There are also ICs that can combine analog and digital circuits on a chip to create special functions such as analog-to-digital converters and digital-to-analog converters. These mixed-signal circuits offer smaller size and lower cost but must take into account signal interference (due to the use of analog components and signals).

 

Mixed-signal ICs can be categorized as follows:

  • Data Acquisition ICs (A/D and D/A converters, digital potentiometers)
  • Clock/Timing ICs
  • RF (Radio Frequency) circuits
  • And more

 

Integrated Circuit Design

 

IC design flow can be divided in two broad categories: digital and analog.

 

Digital IC design refers to the process behind the production of components such as microprocessors, memories (ROM, RAM, and flash), FPGAs, and digital ASICs, focusing on maximizing circuit density, logical correctness, and placing circuits in such a manner that clock and timing signals are routed properly.

 

On the other hand, analog IC design specializes in power IC design and RF IC design, being used in op-amps, phase locked loops, linear regulators, oscillators and active filters. Analog design is more concentrated on the underlying physics such as gain, power dissipation, matching, and resistance. The fidelity of analog signal amplification and filtering is also critical, so analog ICs have to use a larger active area than digital designs and are usually less dense in circuitry.

 

IC design flow

Figure 4 – IC Design Steps

 

A typical IC design cycle involves several steps:

 

System Specification

    1. Feasibility study
    2. Die Size Estimate
    3. Functional analysis
    4. Architectural or System Level Design

Logic Design

    1. Analog Design, Simulation & Layout
    2. Digital Design & Simulation
    3. System Simulation & Verification

Circuit Design

    1. Digital design synthesis
    2. Design for Test (DFT)
    3. Automatic Test Pattern Generation
    4. Design for Manufacturability

Physical Design

    1. Floorplanning
    2. Place and Route
    3. Parasitic Extraction

Physical Verification & Sign-off

    1. Static timing
    2. Co-simulation and timing

Mask data preparation (Layout Post Processing)

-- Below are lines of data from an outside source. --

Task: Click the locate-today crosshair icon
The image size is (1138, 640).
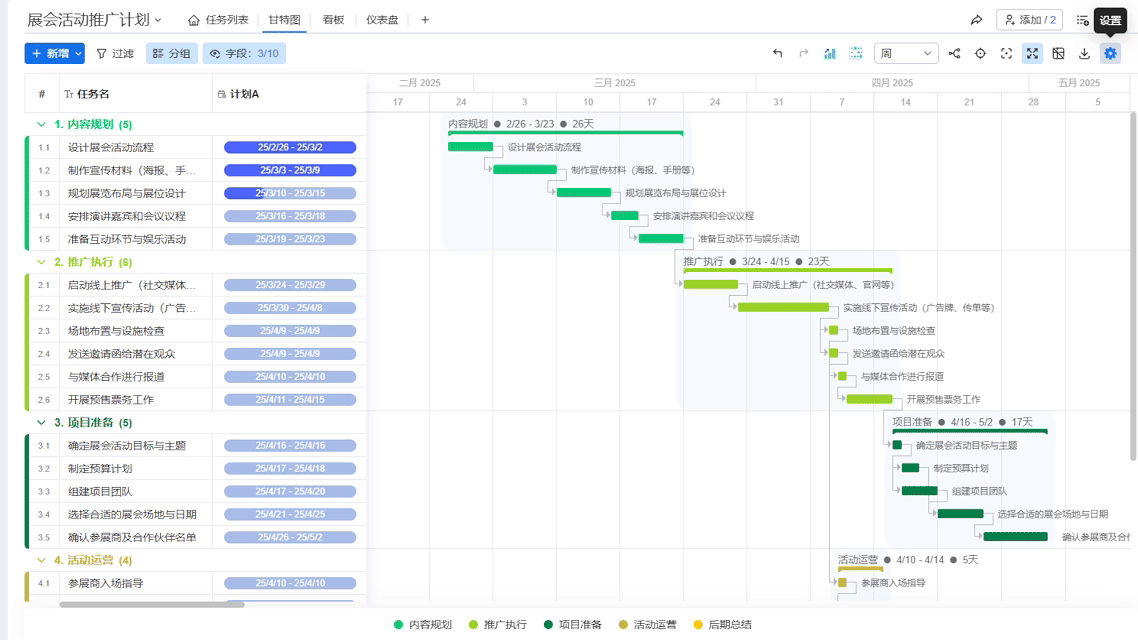Action: tap(980, 54)
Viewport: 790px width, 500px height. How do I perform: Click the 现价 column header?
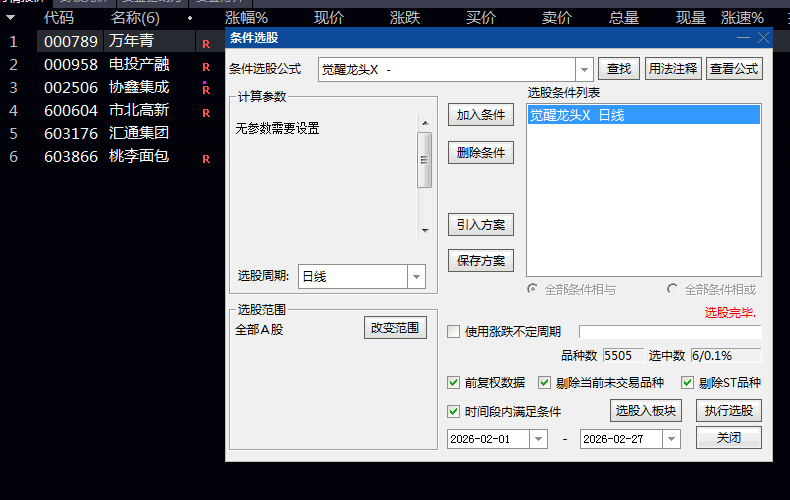pos(329,18)
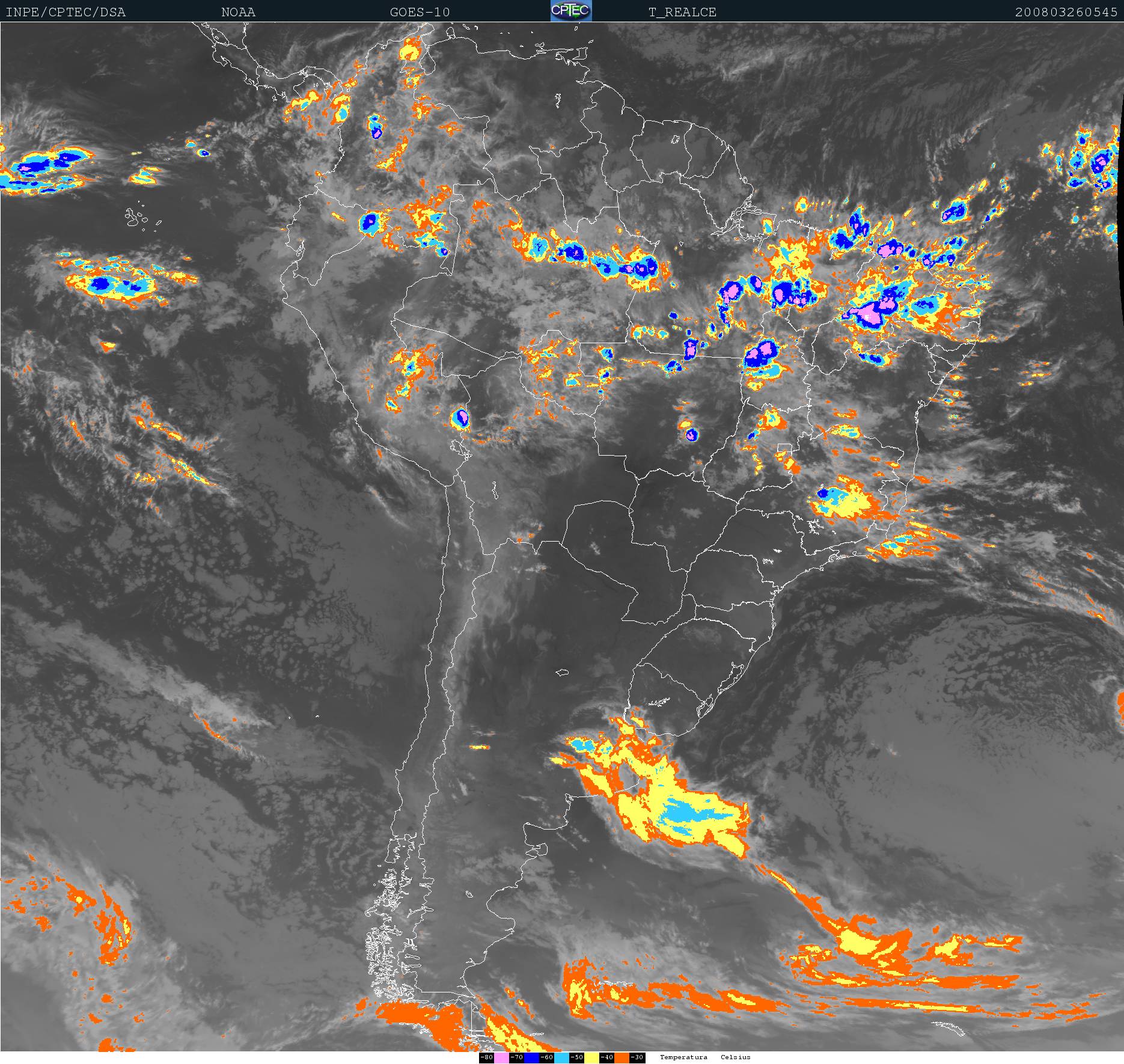Click the -70 legend value label

point(516,1057)

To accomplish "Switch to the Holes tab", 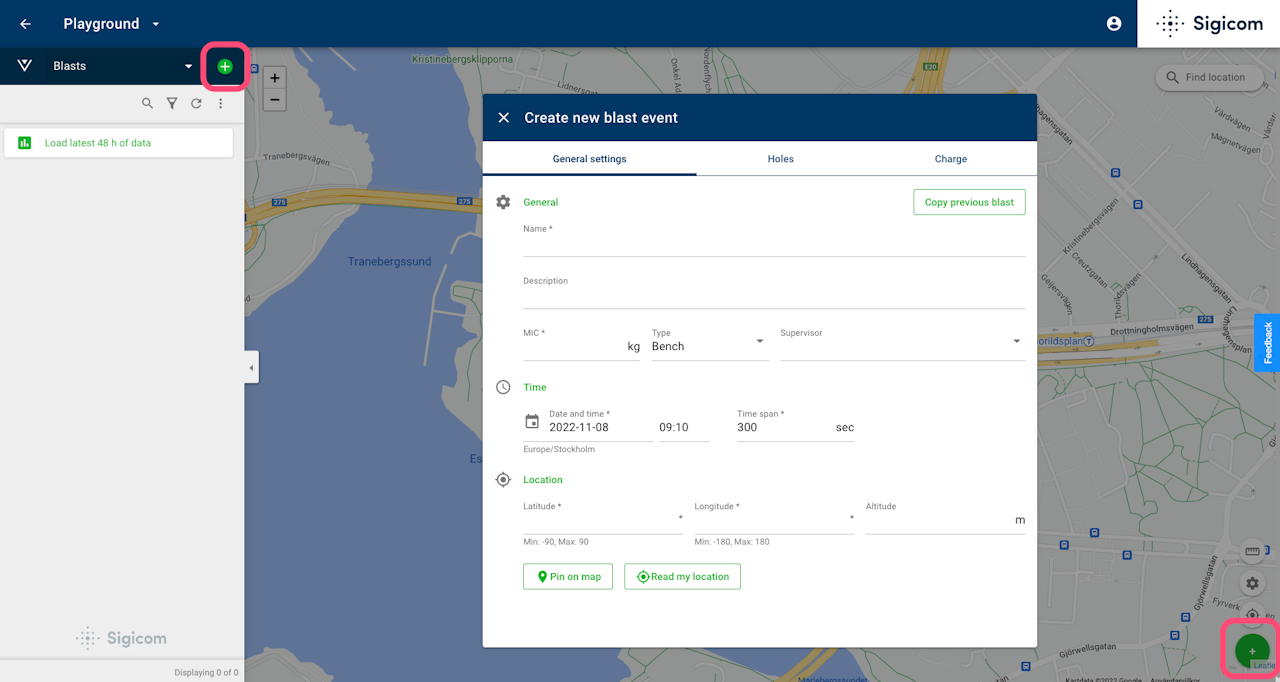I will (x=780, y=159).
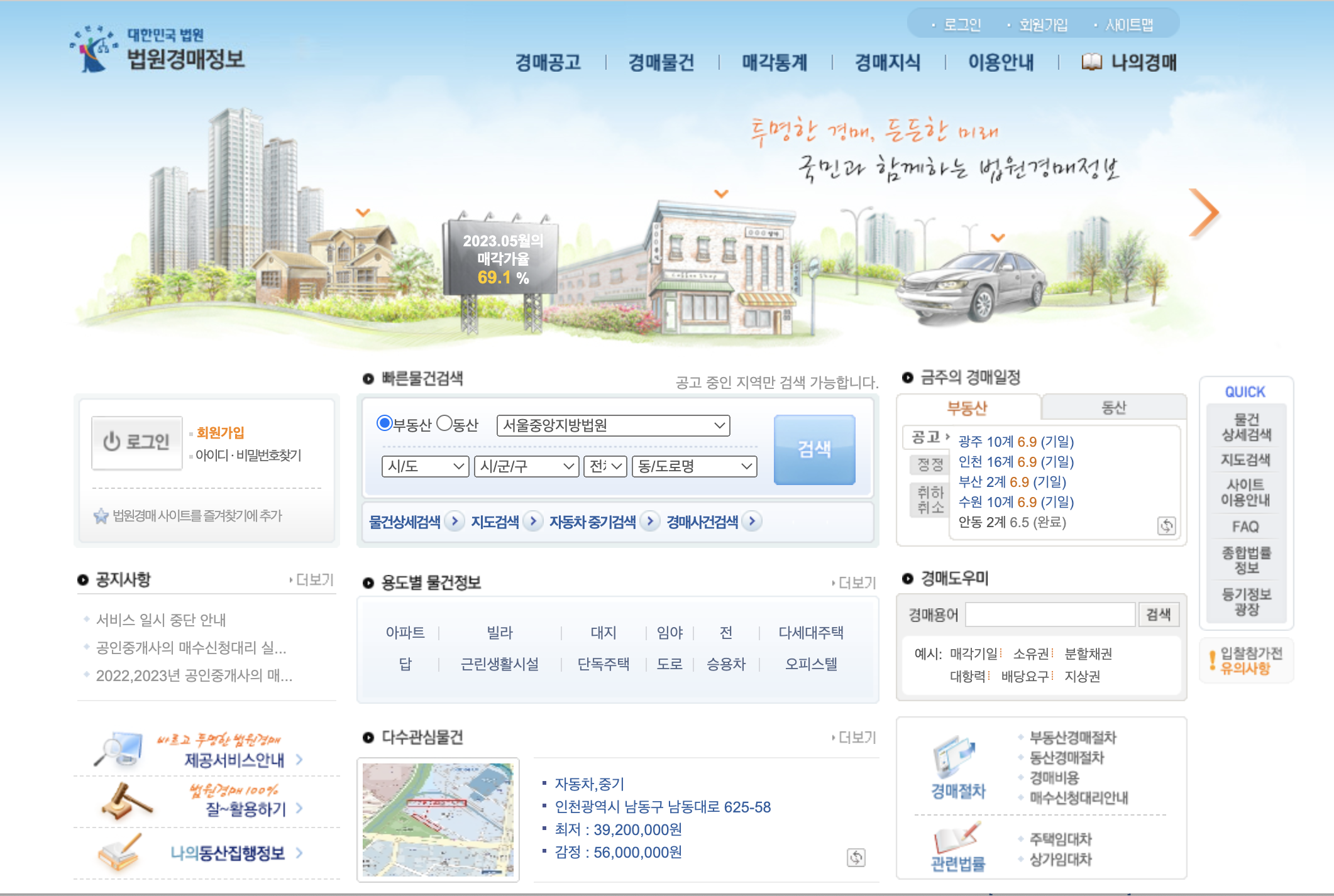This screenshot has width=1334, height=896.
Task: Select the 동산 radio button
Action: pos(444,423)
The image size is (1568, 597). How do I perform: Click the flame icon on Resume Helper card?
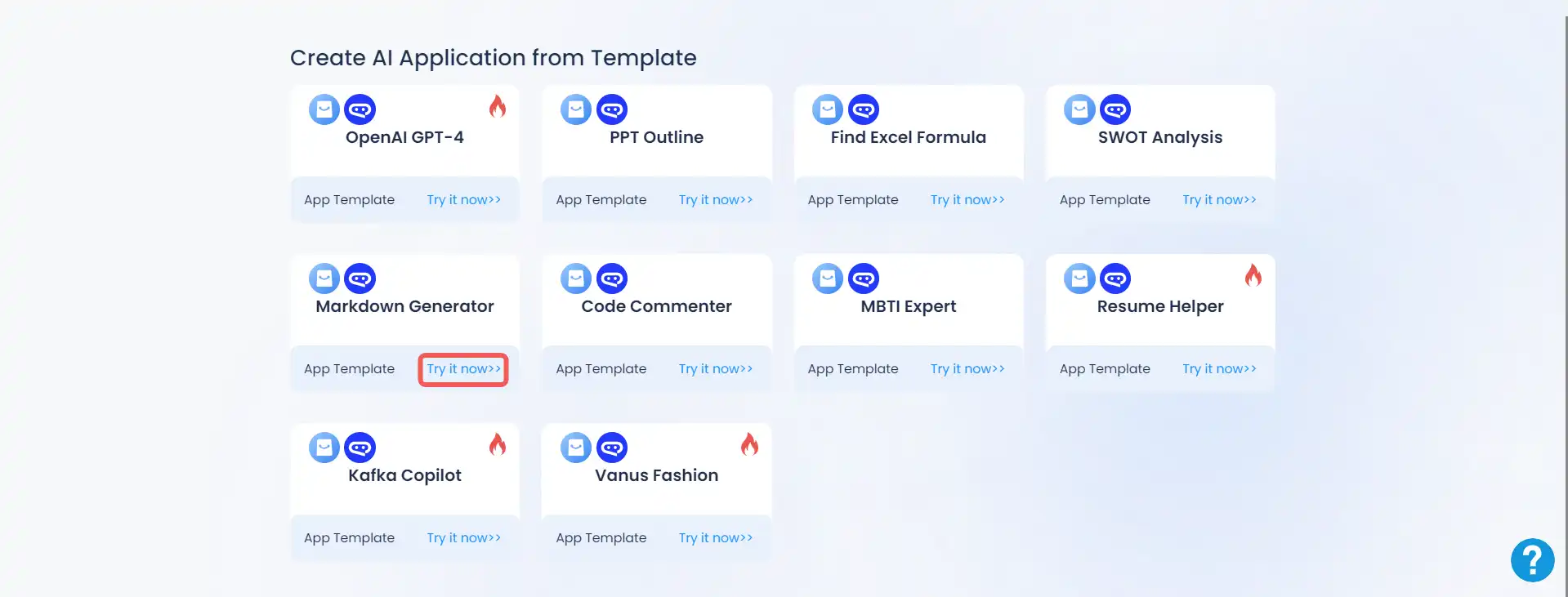(1253, 275)
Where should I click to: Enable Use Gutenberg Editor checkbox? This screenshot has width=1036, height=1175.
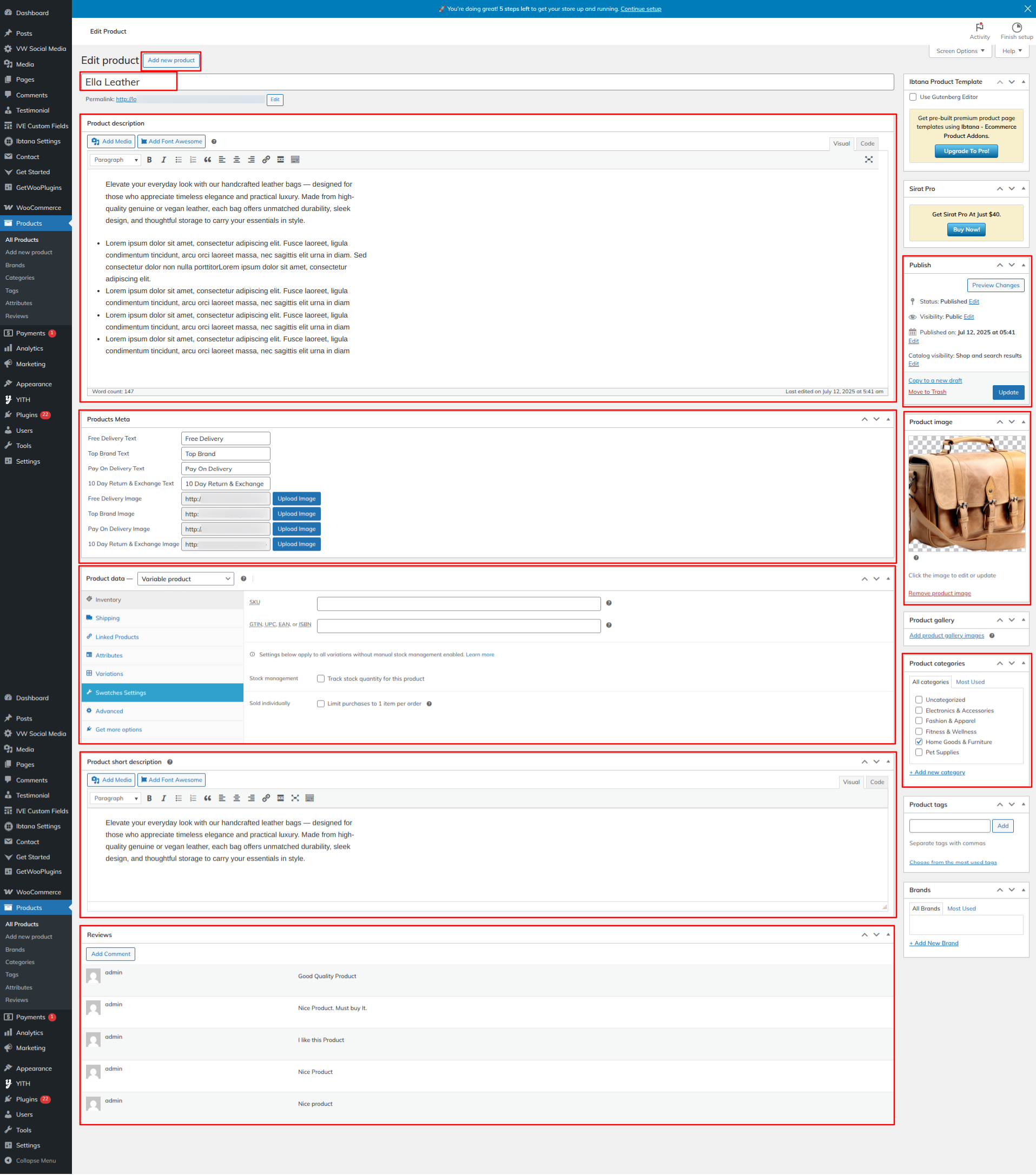(913, 97)
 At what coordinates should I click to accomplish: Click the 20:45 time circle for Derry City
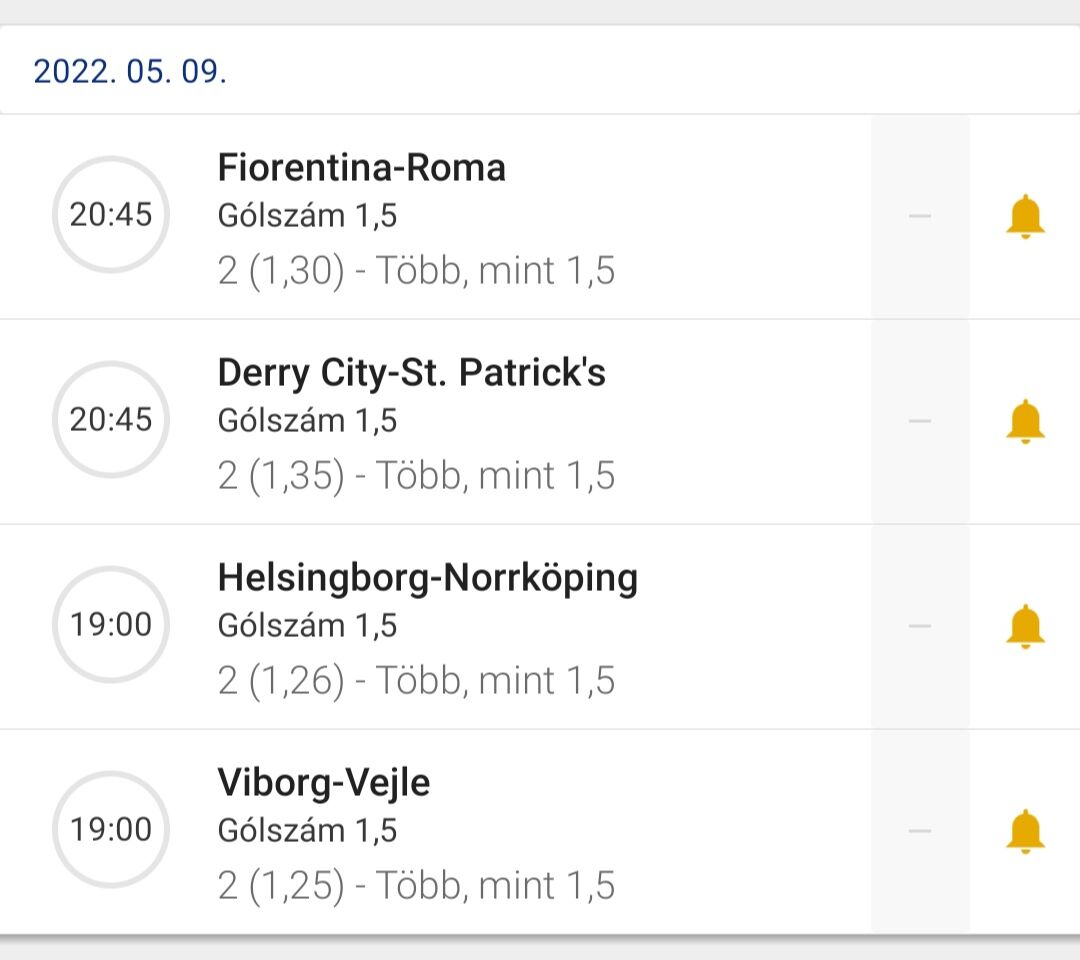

    1. Chip finishing with Tape out
    2. Reticle layout
    3. Layout-to-mask preparation

Wafer fabrication

Packaging

Die test

    1. Post silicon validation and integration
    2. Device characterization
    3. Tweak (if necessary)

Chip Deployment

    1. Datasheet generation (usually in the form of a Portable Document Format (PDF) file)
    2. Ramp up
    3. Production
    4. Yield Analysis Reliability
    5. Warranty Analysis Reliability
    6. Failure analysis on returned ICs
    7. Plan for next generation chip using production information (if possible)

 

 

For digital IC design in particular, the process can be divided into three parts: ESL, RTL and Physical Design.

 

  • Electronic System Level design: This step implements the high level functional specifications. A variety of languages and tools are used to create this description. Examples include a C/C++ model, SystemC, SystemVerilog Transaction Level Models, Simulink and MATLAB.
  • Register Transfer Level design: This step converts the user specifications into the RTL description. The RTL describes the exact behavior of the digital circuits on the chip, as well as the interconnections to inputs and outputs. Usually done using a Hardware Description Language (HDL): VHDL, Verilog.
  • Physical Design: This step takes the RTL, and a library of available logic gates, and creates a chip design. This involves figuring out which gates to use, defining places for them, and wiring them together.

 

To be noted that RTL (also called front-end) is responsible for the chip functionality, while the physical design (also called back-end) is more focused on the chip layout.

 

IC lifecycle

Figure 5 – IC Design Lifecycle

 

 

The integrated circuit (IC) development process starts with defining product requirements, progresses through architectural definition, implementation, bring up and finally production. The various phases of the integrated circuit development process are shown in Figure 5. Although the phases are sometimes presented in a straightforward fashion, in reality there is iteration and these steps may occur multiple times.